Demnach folgt auf einen kurzgesprochenen Vokal wie im Begriff Schloß" nun ein ss statt eines "ß". Daraus folgt, dass die Schreibweisen Schlossstraße oder Schlossgartenstraße korrekt sind. Der Begriff Straße wird auch nach der Reform mit "ß" geschrieben, da hier der Vokal a lang gesprochen wird.
Aber ist eine Straßenbezeichnung nicht ein Eigenname, der damit von der Rechtschreibreform verschont bleibt? Darüber streiten sich Sprachexperten weiterhin trefflich. Für Reinhard Markner, Vorsitzender der Forschungsgruppe Deutsche Sprache, steht fest, dass die Schloßgartenstraße mit Buckel-S geschrieben werden muss. Wenn dem Bernburger Stadtrat diese Schreibung nicht mehr zusagt, möge er eine andere beschließen, sagte er auf Nachfrage der MZ. Bislang hat der Stadtrat dies nicht getan, die Straßenschilder mit der altbekannten Schreibweise haben also weiter Gültigkeit.
Dass die Stadtverwaltung dennoch das "ß" eliminiert hat, begründet Dezernentin Silvia Ristow mit einer Nachfrage bei der Duden-Redaktion, die die Schreibweise mit einem doppelten s empfehle. Eben auch für Straßennamen. Aus Sicht von Juergen Folz von der Duden-Sprachberatung ist nämlich nicht der Straßenname selbst ein Eigenname. Entscheidend sei vielmehr, ob die Herkunftsbezeichnung einen Eigennamen darstelle. In diesem Falle gelte Schloss nicht als solcher.
Kritiker könnten nun wieder entgegnen: Das Schloß Bernburg, von dem sich die Straßenbezeichnung zweifelsohne ableitet, ist ein feststehender Eigenname. Auf diesen beruft sich allerdings nicht mal das dort beheimatete Museum, das sich nun Museum Schloss Bernburg schreibt. Aber: Die Straße heißt eben nicht Schloß-Bernburg-Straße, sondern schlicht und einfach Schloßstraße, die der Stadtverwaltung die Schreibweise Schlossstraße ermöglicht.

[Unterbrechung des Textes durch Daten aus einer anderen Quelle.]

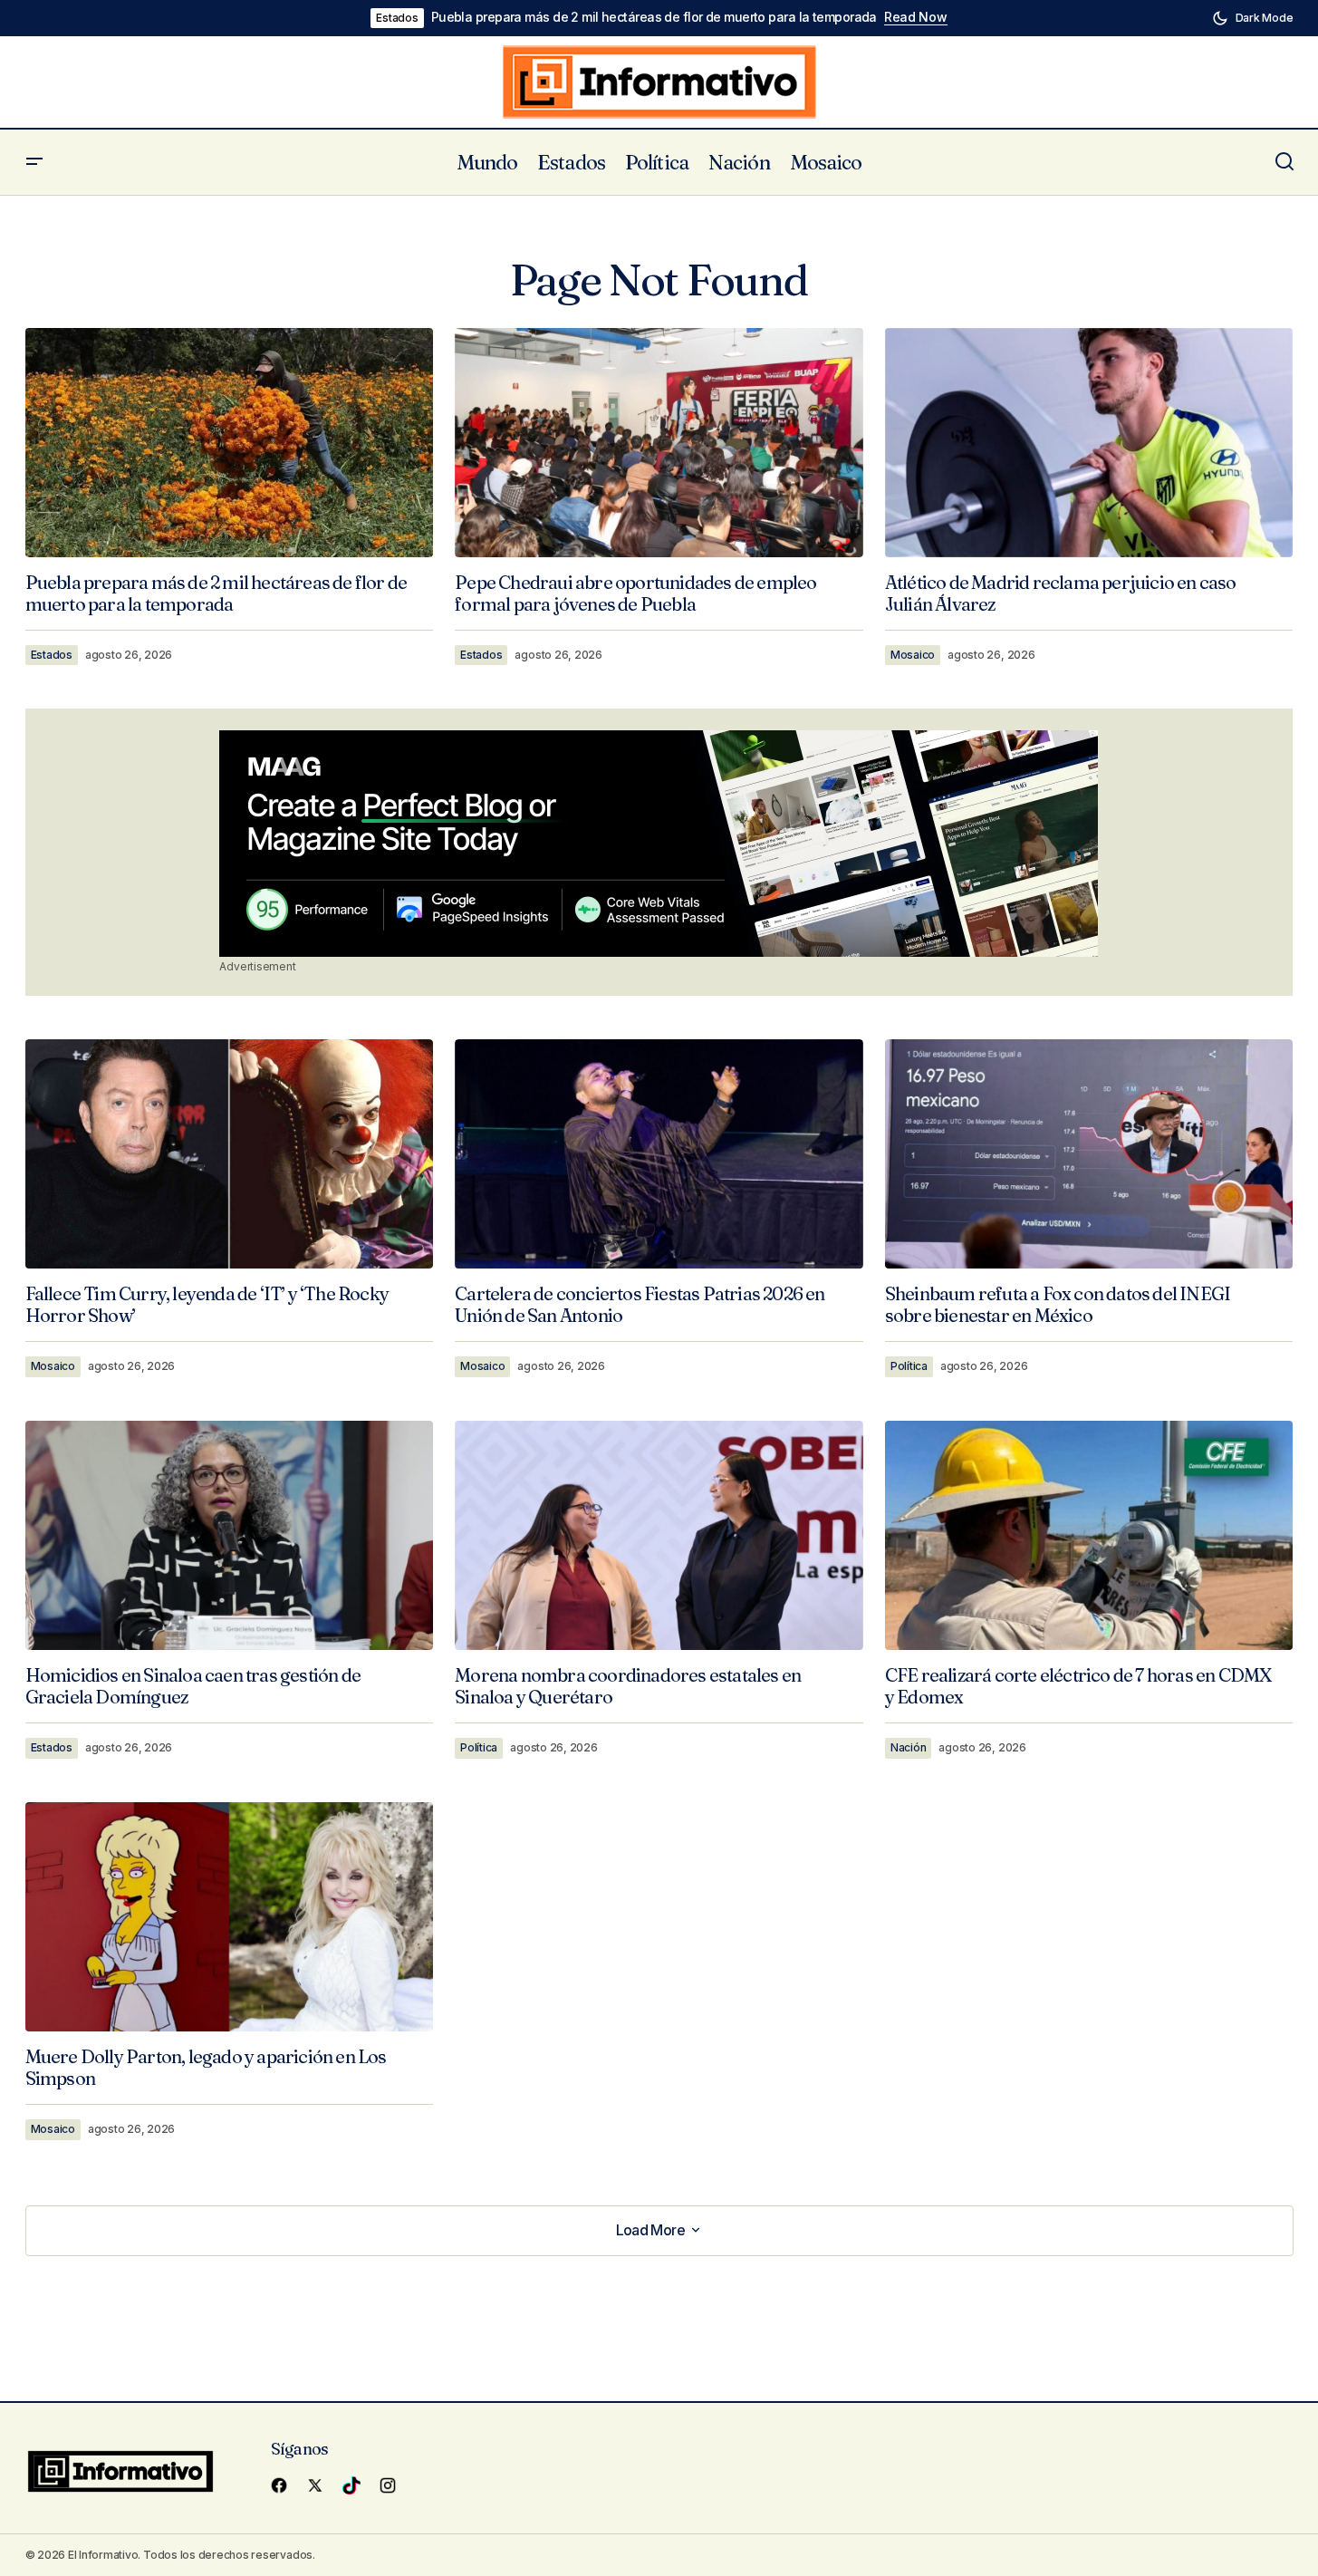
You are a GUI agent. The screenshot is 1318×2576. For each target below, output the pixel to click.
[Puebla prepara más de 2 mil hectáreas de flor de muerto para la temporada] (229, 442)
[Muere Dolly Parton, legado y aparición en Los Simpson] (229, 1916)
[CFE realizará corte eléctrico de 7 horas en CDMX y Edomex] (1089, 1535)
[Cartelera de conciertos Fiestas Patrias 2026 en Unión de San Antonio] (659, 1154)
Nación (908, 1747)
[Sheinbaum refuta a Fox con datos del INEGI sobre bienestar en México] (1089, 1154)
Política (909, 1366)
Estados (397, 17)
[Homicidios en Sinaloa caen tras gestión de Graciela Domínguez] (229, 1535)
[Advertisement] (658, 843)
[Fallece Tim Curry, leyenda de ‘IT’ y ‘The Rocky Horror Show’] (229, 1154)
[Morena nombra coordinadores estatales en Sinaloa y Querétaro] (659, 1536)
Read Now (916, 17)
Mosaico (912, 654)
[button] (1253, 18)
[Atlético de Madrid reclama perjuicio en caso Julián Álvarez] (1089, 442)
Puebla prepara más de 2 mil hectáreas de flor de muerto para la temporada (654, 17)
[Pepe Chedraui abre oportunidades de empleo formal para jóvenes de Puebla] (659, 443)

Anders liegt der Fall in Bernburg bei der Staßfurter Straße und der Keßlerstraße. Erstere ist nach der Nachbarstadt Staßfurt benannt. Und da Staßfurt weiter mit "ß" geschrieben wird eine Umbenennung dürfte den dortigen Stadtrat sicher auch gar nicht in den Sinn kommen , bleibt bei der Straßenbezeichnung alles beim Alten. Wie auch bei der Keßlerstraße an der Parkinson-Klinik. Sie ist benannt nach dem Kommerzienrat Theodor Keßler ohne jeden Zweifel ein Eigenname.
An der neuen Schreibweise von Straßennamen hatten sich auch die Gemüter in Berlin erhitzt. Dort pochten die Mitarbeiter der Stadtverwaltung auf die alte Schreibweise und verwiesen auf die Ausführungsvorschriften zur Straßenbenennung. Demnach richtet sich die Schreibweise einer Straße nach der Rechtschreibregel zum Zeitpunkt der Benennung. In der Bundeshauptstadt blieb man deshalb bei der Schloßstraße. Schon aus Kostengründen. Denn der Austausch eines Straßenschildes schlägt mit rund 100 Euro zu Buche. Und ganz sicher ist auch nicht, ob die Anwohner für eine Adressänderung im Personalausweis zur Kasse gebeten werden müssen. Ist die Änderung der Schreibweise eine Straßenumbenennung oder nur eine Korrektur?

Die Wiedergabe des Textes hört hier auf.